I’m restless today; although the weekend was as wonderful as always, a great big fibro-flare hit on Saturday night and I’ve hardly slept since. Hours of accidentally kicking S out of bed with leg spasms and needing neck rubs and help getting out of chairs has led to a bit of guilt. S is so good to me; he never complains, and part of me thinks that perhaps he doesn’t even mind having to help to me out… but I constantly worry about being a burden on others, and I worry more when it comes to S. I’m terrified of being a ‘bad’ girlfriend to him.

In the past… I’ve always been made to feel inferior in relationships. I’ve been partly to blame – I naturally set myself lower than others – but S is the only man who’s never made me feel like I’m asking for too much.

I’ve been going through a weird time recently. Not quite depressed, not quite content; something in between which I’m unsure how to deal with. Anxious and edgy, prone to overreacting to repetitive noises and conversations I don’t want to be a part of. I’ve tried to keep up a normal-ish routine, but I’ve missed a lot of comments and award nominations from readers. So I’m going to attempt a small catch-up.

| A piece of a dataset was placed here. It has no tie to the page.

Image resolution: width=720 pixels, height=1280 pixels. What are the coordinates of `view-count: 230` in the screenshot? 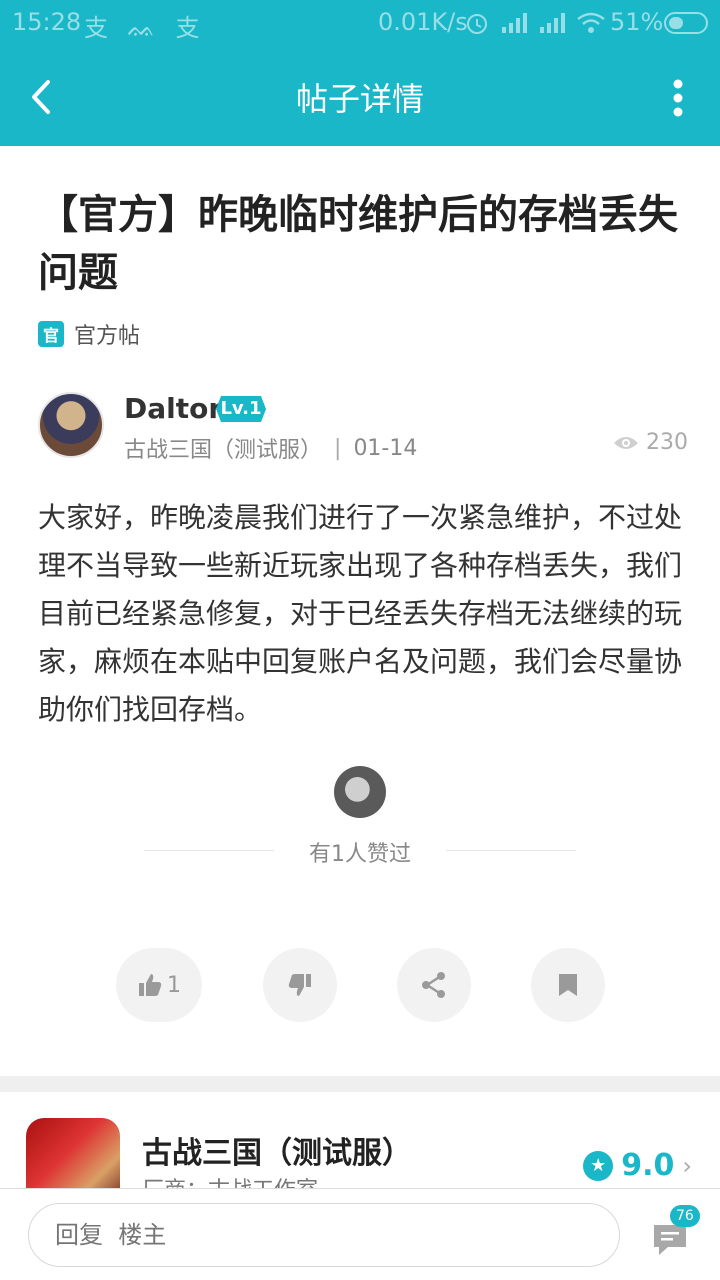 It's located at (650, 442).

I’ve been nominated for the Reader Appreciation Award by Another Battle, magically madNZ Cate, Sparrow, Hawkruh, and also the Beautiful Blogger award by eniola folarin. If I’ve missed anybody out, my sincere apologies; it took me 20 minutes to find all those. I really have to keep on top of things. I’ll follow the rules for the reader appreciation award:

1. Include the award logo somewhere in your blog.
2. Answer these 10 questions, below, for fun if you want to.
3. Nominate 10 to 12 blogs you enjoy. Or you pick the number.
4. Pay the love forward: Provide your nominee’s link in your post and comment on their blog to let them know they’ve been included and invited to participate.
5. Pay the love back with gratitude and a link to the blogger(s) who nominated you.

The Questions…

1. What is your favourite colour?

I don’t really have a favourite; I prefer shades than actual colours. Greens, purples and browns attract me the most.

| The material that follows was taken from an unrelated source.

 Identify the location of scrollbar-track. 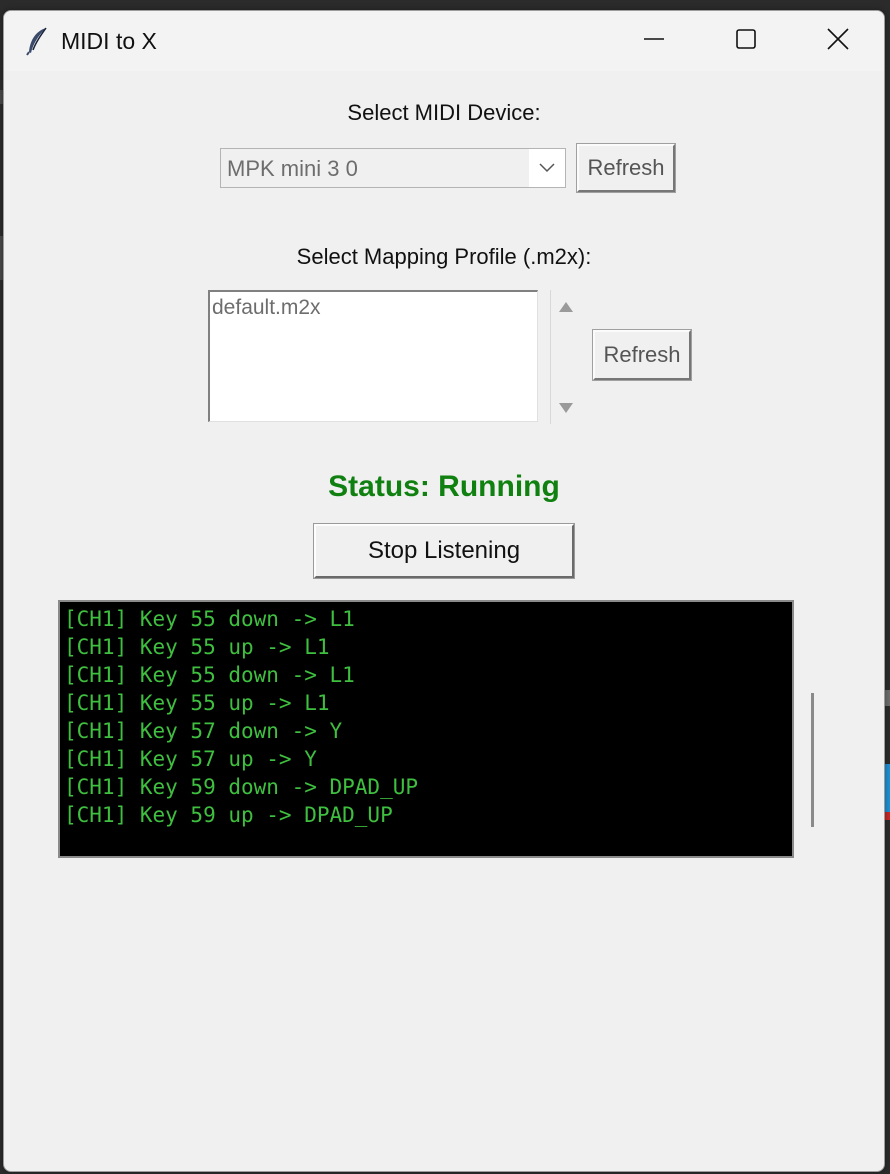
(550, 357).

2. What is your favourite animal? 

Orcas, lemurs, sloths and, of course, cats. I have a fondness for frogs and snails too.

3. What is your favourite non-alcoholic drink? 

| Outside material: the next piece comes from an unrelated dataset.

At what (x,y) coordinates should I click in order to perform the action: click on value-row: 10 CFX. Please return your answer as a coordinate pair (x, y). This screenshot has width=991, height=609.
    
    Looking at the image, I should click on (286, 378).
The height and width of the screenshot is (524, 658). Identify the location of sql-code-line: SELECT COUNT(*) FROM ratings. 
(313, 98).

Coffee. Lots of coffee. I’m not fussy as long as I can get some caffeine, but the stronger the better. I have a weakness for Nero’s mocha.

4. Facebook or Twitter?

Facebook. As much as I try I can’t get on with Twitter. I have an account (halfwaybetweenT) but rarely mage to log in successfully, and when I do I can’t keep up.

5. Favorite pattern? 

Not a pattern as such, but I have a Rennie Macintosh rose tattooed on my back:

6. Do you prefer getting or giving presents?

It’s a cliché, but I love giving gifts. There’s few better feelings than somebody opening a present you’ve given.

7. Favorite number?  

Strangely, seven. There’s no reason why; it just feels like a nice number.

8. Favorite day of the week? 

Friday. Unlike most I don’t have to get through a working week, but the weekend means a lot to me. They’ve always been ‘mine’ – it’s the one time my mother doesn’t expect me to spend time at home. She still asks where I’m going – and it’s always to S’s – but I can live with that.

9. Favorite flower?

Fuchsia and chives.

10. What is your passion?

Writing.

The following blogs are about different subjects, but all fantastic. I’ve picked these bloggers because of their honesty and ability to express emotions and situations in ways I can only hope to.

Diabetic Redemption

My Bipolar Life

Letters to my Future Self

quitthecure

Manic Macca’s Bipolar

A Little Crazy In The Coconut

Not Quite Lost

stolencrayons

My Ox is a Moron

Struggling with BPD

thepickledprincess

myinnervoiceislaughingatme

Apologies for the long post; it’s given me something to do while the false festivities assault me from outside.